Fearless. Riding on a roller coaster

What a weird feeling to see someone holding onto someone else when you know he once loved another girl.

At that moment, I wasnt sure about eternity
When two people once were so closed and believed they would be together forever,
how disappointing when one turned back and loved another person?

1.02am, I felt I didnt belong there at all.
People seemed like having an amazing time around me. 
And how many of them were aware of what they were doing?
How many of them were truly having a good time, or just showing people they are having a good time?

One told me "you only know how to appreciate alcohol when you have experienced its greatness"

I said "like you only know you really believe in Jesus when you have experienced his greatness"

Laugh, just laugh at me here.

Suddenly, I fear, fear of people around me.
What if things went out of control?
I had to leave, really have to.

Despite after having such a long day of work, no toilet break, non-digestible lunch

I understand the temptation to just go wild and free, and just NOT having to worry or think about anything and enjoy the presence.

After tired of faith going up and down hill constantly, and re-thinking all the goods and bads in the past
tending to find a way out of this.

Even just for that very split moment

I want to let go of faith, that I think it's restricting me, putting me in all sort of difficult situations
Yet I know I have to hold on to it.

How can we say we dont like food but we still eat? Because we need to survive.

I fear the temptation of giving up yourself for sins.

Yet, I fear more losing interest in living.

When life not matters to you anymore, there is nothing else to care.

Then it hits me.

When we lose our ambition, doesnt care about anything or even your own life, perhaps, it's self-defending.

Because, life is so unpredictable.
Before you scream, your journey on the roller coaster already ends.

I began to pray,
one thing I would remember by heart today

you only know it's sweet, when you have experienced the bitter and sour part of life

When life is too perfect, then is this really "living"?
The breath you take when you are happy probably a lot smoother than those moment you felt like pain is taking your breath away.

You probably not enjoying the bitter part, but do believe, you then would really get to appreciate the sweetness in life

Be Fearless, 

in other words, 

believe 

believe and enjoy all the up and downs.
laugh out loud, cry out loud and dont miss out a thing

 

2011年7月17日 星期日

Tears brought us closer

It's never been so painful since last Christmas.

Though been dealing with all the struggles after all these months, it came to a point where I got lost and not able to see where I am and where I am heading to.

When I ask God for help, i want to know exactly the right way to love.

When I said I want to give up, I thought this is the right thing to do and I would feel peace at heart for doing something that I thought God would appreciate.

But after having said that, I couldnt feel the peace.

Unlike last time, I knew it was right to keep a distance. At Christmas, it was painful but i could feel the peace.

This time I couldnt, whether becos the love has grown even stronger than before, or...perhaps I was really discouraged and lost.
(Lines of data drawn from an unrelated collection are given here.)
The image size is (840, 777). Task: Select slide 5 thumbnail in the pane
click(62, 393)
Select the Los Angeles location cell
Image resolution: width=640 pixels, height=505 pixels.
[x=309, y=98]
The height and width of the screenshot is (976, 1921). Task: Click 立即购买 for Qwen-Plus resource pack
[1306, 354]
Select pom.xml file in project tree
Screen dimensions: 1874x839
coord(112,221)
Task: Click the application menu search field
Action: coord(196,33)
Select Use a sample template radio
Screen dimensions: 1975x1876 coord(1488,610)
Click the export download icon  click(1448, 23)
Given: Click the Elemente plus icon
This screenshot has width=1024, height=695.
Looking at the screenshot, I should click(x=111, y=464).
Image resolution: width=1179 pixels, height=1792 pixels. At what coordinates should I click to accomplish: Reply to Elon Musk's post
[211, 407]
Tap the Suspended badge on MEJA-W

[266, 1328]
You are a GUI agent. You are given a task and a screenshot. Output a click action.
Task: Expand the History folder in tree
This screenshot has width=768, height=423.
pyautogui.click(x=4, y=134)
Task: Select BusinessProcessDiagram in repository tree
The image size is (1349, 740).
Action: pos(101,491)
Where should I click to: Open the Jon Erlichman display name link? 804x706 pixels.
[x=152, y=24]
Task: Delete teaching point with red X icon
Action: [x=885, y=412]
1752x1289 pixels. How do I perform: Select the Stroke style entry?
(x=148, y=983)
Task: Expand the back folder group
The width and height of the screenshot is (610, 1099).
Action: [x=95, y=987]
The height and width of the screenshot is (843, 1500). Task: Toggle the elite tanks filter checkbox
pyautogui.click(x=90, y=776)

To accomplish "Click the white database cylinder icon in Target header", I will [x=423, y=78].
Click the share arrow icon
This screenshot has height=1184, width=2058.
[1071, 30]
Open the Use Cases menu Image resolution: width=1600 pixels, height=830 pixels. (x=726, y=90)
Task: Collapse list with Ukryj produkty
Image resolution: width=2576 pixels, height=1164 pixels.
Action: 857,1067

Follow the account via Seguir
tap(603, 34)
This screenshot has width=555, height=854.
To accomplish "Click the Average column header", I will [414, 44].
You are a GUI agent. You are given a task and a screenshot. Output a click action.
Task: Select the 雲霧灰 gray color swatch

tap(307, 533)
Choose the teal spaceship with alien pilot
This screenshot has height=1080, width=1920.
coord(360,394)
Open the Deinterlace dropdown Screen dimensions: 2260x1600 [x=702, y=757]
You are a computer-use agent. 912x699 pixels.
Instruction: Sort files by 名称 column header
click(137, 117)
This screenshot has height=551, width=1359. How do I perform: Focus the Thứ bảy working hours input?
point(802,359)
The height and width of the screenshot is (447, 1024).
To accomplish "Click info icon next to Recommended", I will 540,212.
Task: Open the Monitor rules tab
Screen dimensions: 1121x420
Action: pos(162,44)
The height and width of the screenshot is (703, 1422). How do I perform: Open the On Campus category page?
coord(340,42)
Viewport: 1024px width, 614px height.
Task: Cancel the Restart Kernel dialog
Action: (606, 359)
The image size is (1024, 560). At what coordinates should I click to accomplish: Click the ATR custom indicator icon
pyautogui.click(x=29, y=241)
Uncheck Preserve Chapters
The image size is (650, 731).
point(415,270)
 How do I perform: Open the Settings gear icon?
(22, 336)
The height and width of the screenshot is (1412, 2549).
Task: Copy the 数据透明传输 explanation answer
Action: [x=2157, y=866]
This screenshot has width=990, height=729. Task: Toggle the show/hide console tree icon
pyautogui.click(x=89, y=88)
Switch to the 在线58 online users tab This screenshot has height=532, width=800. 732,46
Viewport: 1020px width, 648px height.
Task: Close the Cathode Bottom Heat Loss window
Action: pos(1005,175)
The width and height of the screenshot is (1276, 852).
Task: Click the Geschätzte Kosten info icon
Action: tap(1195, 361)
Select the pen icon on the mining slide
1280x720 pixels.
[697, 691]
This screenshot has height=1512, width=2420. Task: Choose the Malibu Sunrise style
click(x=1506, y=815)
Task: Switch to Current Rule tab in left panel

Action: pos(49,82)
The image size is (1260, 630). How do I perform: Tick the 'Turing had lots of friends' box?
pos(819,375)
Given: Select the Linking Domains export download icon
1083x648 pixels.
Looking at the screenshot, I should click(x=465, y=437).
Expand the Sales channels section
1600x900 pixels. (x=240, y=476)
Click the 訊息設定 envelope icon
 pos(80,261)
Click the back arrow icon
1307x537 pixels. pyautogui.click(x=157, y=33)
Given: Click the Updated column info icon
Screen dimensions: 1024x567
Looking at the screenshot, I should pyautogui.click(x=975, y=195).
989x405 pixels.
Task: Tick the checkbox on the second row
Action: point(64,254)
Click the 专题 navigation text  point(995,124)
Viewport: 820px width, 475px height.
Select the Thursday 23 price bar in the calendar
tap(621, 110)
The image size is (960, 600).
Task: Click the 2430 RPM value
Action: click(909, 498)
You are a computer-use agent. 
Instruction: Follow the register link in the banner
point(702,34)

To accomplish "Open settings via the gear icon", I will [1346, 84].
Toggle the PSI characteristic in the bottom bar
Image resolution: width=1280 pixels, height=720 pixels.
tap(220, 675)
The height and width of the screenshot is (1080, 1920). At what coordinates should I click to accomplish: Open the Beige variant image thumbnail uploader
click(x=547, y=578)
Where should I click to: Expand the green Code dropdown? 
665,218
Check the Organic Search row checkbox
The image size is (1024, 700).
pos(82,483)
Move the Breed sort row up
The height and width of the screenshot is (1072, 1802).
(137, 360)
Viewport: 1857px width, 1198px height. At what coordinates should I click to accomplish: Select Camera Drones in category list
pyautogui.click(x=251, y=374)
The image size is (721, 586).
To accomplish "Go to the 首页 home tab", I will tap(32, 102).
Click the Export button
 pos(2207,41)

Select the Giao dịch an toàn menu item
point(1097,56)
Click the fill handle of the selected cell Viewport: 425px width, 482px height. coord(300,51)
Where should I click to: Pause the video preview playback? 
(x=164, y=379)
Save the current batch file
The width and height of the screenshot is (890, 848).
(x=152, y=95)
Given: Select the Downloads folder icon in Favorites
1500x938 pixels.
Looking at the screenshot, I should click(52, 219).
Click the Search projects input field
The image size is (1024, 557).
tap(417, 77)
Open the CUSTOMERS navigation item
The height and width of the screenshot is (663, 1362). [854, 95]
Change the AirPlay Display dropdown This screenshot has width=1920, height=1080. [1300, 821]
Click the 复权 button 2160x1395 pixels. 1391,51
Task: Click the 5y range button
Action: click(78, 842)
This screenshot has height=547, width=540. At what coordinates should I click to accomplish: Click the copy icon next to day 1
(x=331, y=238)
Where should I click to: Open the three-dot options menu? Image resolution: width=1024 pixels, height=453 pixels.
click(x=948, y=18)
I feel today, theres a reason why I ve made the decision to find you, to be there for you.
I want to know, I prayed and asked God.

when we both gave in ourselves and the truthful tears

nothing can replace it

Even I am the only one focusing on God, I shall protect both of us because I should believe that since i ve made the decision, God is walking with me.

Unless one day He has to take you away from me, then I'll obey and accept.

let now...we could both rest in His Arm, enjoying the seed of peace growing within our heart.

Thanks for your hand, for holding on to mine tightly.

2011年7月9日 星期六

Temptation is not a sin

Temptation is not a sin
Our decision determines what sin is.

It's true,

temptation is everywhere

Our final decision, our action counts.

Facing a temptation, I decided to run.
Because I cannot test out my limit, when I know from the beginning, theres no bottom line for all sinners.

I cannot stop temptations.

Just like a kid, if he sees candies in front of him, it is not a sin.
But if he decided to disobey rules and steal the candies, it's a sin.

At the end of the day, it's our greed that needs to be blamed.
Isnt it?

And I am grateful that beyond all these, we can really enjoy true freedom because of HIM.

God I am truly grateful, I really do.